中国の電気自動車はアメリカにとって脅威なのか、それとも学ぶべき対象なのか?
By John Cassidy June 3, 2024
1.ジョー・バイデンは中国製 EV の関税を 4 倍に引き上げると宣言!
先月、ジョー・バイデン大統領は、中国製電気自動車に対する関税を 4 倍に引き上げると発表した。中国製電気自動車はアメリカで売られている電気自動車(以下、EV )より遥かに安い。しかし、バイデンは環境保護への取り組みを軽視しているとの批判にさらされた。民主党選出のコロラド州知事ジャレッド・ポリス( Jared Polis )は、この決定を「アメリカの消費者にとって恐ろしいニュースであり、クリーンエネルギー政策の大きな後退である」と批判した。ハーバード大学ケネディスクールで貿易を専門とするロバート・ローレンス( Robert Lawrence )は、ザ・ヒル紙( The Hill )に「バイデンが行ったことは、アメリカ経済の脱炭素化を阻害するもので、保護貿易主義をいたずらに強調するものである」と語った。

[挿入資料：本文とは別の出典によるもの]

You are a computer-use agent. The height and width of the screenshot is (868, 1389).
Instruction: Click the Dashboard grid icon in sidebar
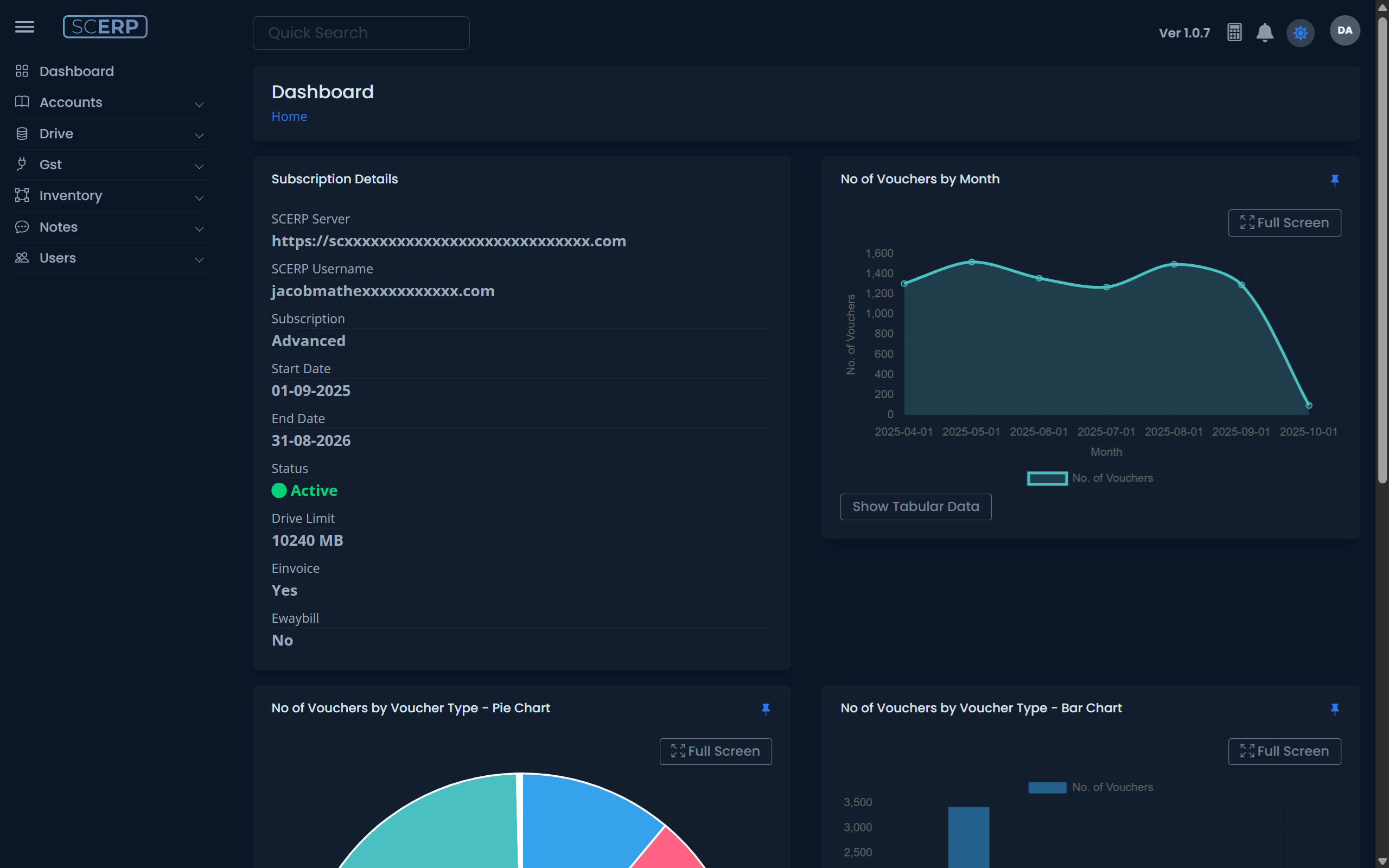point(22,71)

先日、私は大統領経済諮問委員会のメンバーであるヒーザー・ブーシー( Heather Boushey )と話す機会があった。彼女は、今回の措置はバイデン政権の気候変動に対する取り組みに沿ったものであると主張した。バイデン政権は、アメリカで 2035 年までに電力部門の炭素排出量をゼロにし、2050 年までに完全に排出量ゼロにするという目標を掲げている。それらを実現するため、バイデンは EV に関してさまざまな政策を導入してきた。EV 購入者の税額控除を拡大し、EV 製造メーカーに助成してきた。しかし、今回の中国製 EV とバッテリーの関税引き上げは、それらに逆行するような気がする。「これは産業戦略であると同時に、気候変動対策でもある。」とブーシーは言う。「国内産業を強固にし、最先端技術を生み出し続け、近い将来にクリーンエネルギーを実現するための必要な措置である」。彼女が指摘したのだが、中国は EV のバッテリーに使用されるグラファイトなどいくつかの重要な物質の独占体制を構築している。「 EV は重要な産業になりうるのわけで、政策的にこの産業を保護することの意義は大きい。」と彼女は言う。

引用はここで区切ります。